CBS ‘60 Minutes’ Correspondent Bob Simon Dies in Car Crash

NEW YORK (AP/Hamodia) —
CBS correspondent Bob Simon speaks with a news producer at the CBS Broadcast Center in New York. (AP Photo/CBS, John Paul Filo)
CBS correspondent Bob Simon speaks with a news producer at the CBS Broadcast Center in New York. (AP Photo/CBS, John Paul Filo)
The scene of the crash in which Bob Simon was killed, on the West Side Highway of Manhattan, Wednesday night.
The scene of the crash in which Bob Simon was killed, on the West Side Highway of Manhattan, Wednesday night.

Longtime “60 Minutes” correspondent Bob Simon, who covered most major overseas conflicts and news stories since the late 1960s during a five-decade career in journalism, has died in a car crash. He was 73.

Simon was among a handful of elite journalists, a “reporter’s reporter,” according to his executive producer, whose assignments took him from the Vietnam War and Yom Kippur War to the 1991 Operation Desert Storm, where he was held captive for more than a month in Iraq.
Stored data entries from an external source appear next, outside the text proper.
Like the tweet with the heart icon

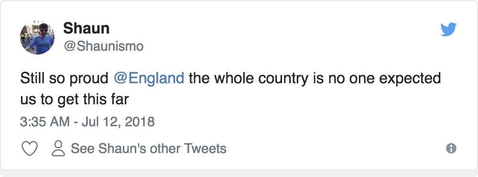(30, 149)
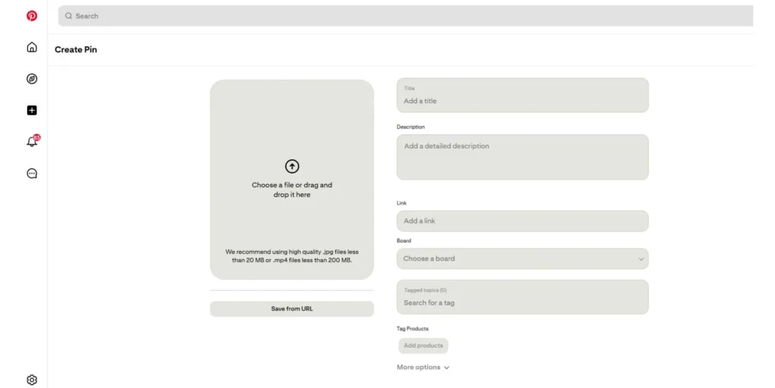The height and width of the screenshot is (388, 775).
Task: Open the Explore compass icon
Action: [32, 79]
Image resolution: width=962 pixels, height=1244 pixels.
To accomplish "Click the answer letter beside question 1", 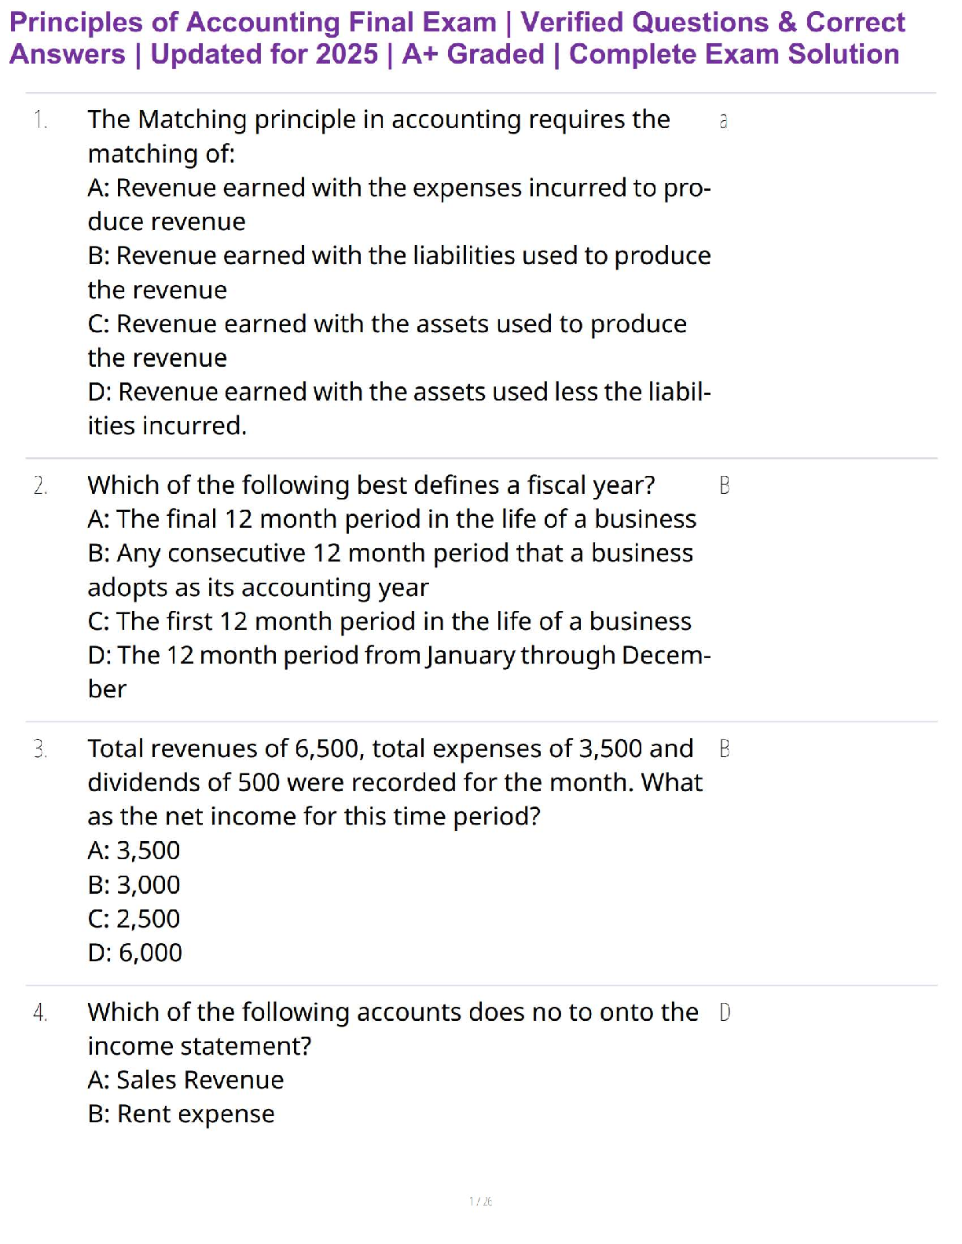I will click(x=724, y=121).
A livery cab in which Simon was a passenger Wednesday night hit another car stopped at a Manhattan traffic light and then slammed into metal barriers separating traffic lanes. Police said Thursday that Simon was not wearing a seatbelt, which are not required or a common practice in livery vehicles.

“CBS Evening News” anchor Scott Pelley, his eyes red, announced the death in a special report.

“We have some sad news from within our CBS News family,” Pelley said. “Our colleague Bob Simon was killed this evening.”

“Vietnam is where he first began covering warfare, and he gave his firsthand reporting from virtually every major battlefield around the world since,” Pelley said.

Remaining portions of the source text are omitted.